Figure 6.

Influence of the NC on gene and protein expression of a subset of selected susceptibility-related factors. (A) mRNA expression of a selected subset of genes involved in DDR and DNA-repair, apoptosis, oxidative stress, stress response and transport were analyzed after 24 h mono-treatment of BxPC3 cells with SA (3 µM), NQ (2 µM) and IQ (8 µM) via quantitative RT-PCR. Data shown are the mean values from one representative experiment performed in triplicate. Pooled RNA samples isolated from three independent experiments (n = 3) were used for analysis. Relative mRNA expression in corresponding untreated cells (Con) was set to 1.0 (marked with continuous line). mRNA expression levels were normalized to β-actin. Only changes in mRNA expression of ≥2.0-fold and ≤0.5-fold were considered as biologically relevant (marked with dashed lines). Nd, not detectable. (B,C) Protein expression of repair- (B) and DDR-/apoptosis (C)-related factors was analyzed 24 h after mono-treatment of BxPC3 cells with SA, NQ and IQ. After incubation period of 24 h, BxPC3 cells were harvested for Western blot analyses. Relative protein expression in untreated cells, which were used as control (Con), was set to 1.0. Expression of β-actin, talin-1 or GAPDH was used as protein loading control. Shown are results of a representative experiment.

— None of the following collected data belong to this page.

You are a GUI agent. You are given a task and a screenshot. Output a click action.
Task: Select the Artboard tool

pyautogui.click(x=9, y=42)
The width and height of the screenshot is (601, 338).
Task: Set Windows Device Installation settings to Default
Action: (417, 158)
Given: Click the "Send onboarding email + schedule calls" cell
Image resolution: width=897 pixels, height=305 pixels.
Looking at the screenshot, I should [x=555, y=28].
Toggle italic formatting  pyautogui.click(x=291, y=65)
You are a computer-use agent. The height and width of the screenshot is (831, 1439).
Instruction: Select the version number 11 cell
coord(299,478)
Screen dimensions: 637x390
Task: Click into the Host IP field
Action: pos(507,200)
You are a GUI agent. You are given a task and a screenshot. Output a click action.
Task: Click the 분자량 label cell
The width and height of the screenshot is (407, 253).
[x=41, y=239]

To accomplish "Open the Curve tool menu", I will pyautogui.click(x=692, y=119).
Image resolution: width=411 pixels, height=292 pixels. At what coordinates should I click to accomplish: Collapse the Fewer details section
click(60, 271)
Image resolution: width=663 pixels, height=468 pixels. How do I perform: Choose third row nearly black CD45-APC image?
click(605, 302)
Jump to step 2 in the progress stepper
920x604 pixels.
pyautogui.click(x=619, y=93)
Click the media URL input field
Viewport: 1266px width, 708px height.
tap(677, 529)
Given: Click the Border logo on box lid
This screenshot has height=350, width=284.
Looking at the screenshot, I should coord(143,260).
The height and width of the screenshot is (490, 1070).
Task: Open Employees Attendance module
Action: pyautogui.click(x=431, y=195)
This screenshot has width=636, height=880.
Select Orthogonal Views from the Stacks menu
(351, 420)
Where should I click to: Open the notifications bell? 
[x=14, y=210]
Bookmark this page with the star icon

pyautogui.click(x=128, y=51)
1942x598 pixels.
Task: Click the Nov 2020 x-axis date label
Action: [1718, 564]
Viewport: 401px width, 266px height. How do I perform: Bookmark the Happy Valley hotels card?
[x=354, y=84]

BAX, BCL-2 associated X protein; BCL-2, B-cell lymphoma 2; BRCA1, BReast CAncer Gene 1; CHK1/2, checkpoint kinase 1/2; ERCC1, excision-repair cross-complementing 1; FASL, Fas ligand 1; FASR, Fas receptor; GADD45A, growth arrest and DNA damage-inducible alpha; Mre11, meiotic recombination gene 11; RAD51, RAD51 recombinase; IQ, 5-epi-ilimaquinone; NQ, 5-epi-nakijiquinone Q; SA, secalonic acid F.